The lockdowns were a novel experiment advocated by computer modelers against the advice of eminent epidemiologists with experience in pandemics, notably Donald A. Henderson, who directed the successful worldwide program to eradicate smallpox. He, Tara O’Toole, and two colleagues published a paper in 2006 warning that lockdowns, school closures, and mask mandates would be ineffective and cause collateral damage that would be “devastating socially and economically.” Henderson died four years before Covid, but he disagreed with computer modelers throughout his life, as O’Toole recalls in The Big Fail. She quotes his advice to would-be lockdowners: “Look, you have to be practical about this. And you have to be humble about what public health can actually do, especially over sustained periods. Society is complicated, and you don’t get to control it.”

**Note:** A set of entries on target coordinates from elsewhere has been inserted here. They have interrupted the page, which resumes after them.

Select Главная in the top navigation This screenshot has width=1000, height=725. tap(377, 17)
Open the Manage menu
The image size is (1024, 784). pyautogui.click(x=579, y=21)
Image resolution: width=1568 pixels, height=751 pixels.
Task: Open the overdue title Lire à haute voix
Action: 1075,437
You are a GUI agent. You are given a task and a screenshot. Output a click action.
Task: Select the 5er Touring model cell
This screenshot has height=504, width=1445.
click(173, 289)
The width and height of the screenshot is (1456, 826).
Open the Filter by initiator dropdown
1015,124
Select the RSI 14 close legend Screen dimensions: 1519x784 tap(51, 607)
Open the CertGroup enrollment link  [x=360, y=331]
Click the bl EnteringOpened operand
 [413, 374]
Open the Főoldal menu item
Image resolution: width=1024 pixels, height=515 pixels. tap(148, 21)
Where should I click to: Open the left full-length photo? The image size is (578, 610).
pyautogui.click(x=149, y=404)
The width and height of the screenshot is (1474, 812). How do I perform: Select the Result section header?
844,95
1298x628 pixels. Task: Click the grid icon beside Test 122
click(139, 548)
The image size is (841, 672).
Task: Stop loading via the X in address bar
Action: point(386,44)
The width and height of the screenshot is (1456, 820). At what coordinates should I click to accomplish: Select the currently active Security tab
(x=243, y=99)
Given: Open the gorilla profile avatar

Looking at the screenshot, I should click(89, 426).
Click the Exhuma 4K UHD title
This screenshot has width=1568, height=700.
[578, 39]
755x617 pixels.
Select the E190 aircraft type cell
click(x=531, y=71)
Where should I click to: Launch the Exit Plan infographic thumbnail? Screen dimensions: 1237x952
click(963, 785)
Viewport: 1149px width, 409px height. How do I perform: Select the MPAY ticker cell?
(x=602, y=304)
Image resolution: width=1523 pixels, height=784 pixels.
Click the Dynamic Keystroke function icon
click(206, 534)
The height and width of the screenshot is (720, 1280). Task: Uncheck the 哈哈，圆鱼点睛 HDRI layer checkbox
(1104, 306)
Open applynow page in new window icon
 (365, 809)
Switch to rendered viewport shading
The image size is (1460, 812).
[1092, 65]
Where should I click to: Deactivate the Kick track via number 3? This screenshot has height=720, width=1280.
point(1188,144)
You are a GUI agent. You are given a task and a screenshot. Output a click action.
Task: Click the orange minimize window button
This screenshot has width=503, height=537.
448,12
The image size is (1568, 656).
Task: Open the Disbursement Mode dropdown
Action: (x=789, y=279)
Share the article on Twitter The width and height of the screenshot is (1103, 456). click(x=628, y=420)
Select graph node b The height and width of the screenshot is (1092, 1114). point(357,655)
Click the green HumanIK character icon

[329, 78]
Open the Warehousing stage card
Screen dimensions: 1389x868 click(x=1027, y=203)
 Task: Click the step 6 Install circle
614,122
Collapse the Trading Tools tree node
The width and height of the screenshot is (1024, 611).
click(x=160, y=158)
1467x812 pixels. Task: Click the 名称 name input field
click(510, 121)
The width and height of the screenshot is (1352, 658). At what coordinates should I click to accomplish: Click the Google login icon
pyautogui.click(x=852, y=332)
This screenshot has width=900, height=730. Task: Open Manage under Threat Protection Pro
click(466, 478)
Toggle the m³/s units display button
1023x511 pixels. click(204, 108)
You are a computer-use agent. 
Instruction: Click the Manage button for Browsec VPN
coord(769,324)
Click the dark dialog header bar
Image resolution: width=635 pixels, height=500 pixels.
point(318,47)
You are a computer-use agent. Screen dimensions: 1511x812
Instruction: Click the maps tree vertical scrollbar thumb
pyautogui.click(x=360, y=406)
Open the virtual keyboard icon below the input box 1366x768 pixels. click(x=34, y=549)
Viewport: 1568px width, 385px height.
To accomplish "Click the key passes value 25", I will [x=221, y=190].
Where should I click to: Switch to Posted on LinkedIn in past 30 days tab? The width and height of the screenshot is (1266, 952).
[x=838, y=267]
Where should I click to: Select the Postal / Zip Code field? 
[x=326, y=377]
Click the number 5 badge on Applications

Henderson had urged public-health officials during a pandemic to focus on maintaining normal social functions and reassuring people, but instead, the Centers for Disease Control and other officials frightened everyone with worst-case scenarios based on absurdly unrealistic computer models. Trump initially resisted the calls to follow China in locking down, but he eventually succumbed to the media hysteria and pressure from Anthony Fauci and Deborah Birx on the White House Coronavirus Task Force. “By then,” as one official explains the administration’s decision in The Big Fail, “it was just, we need to do something.”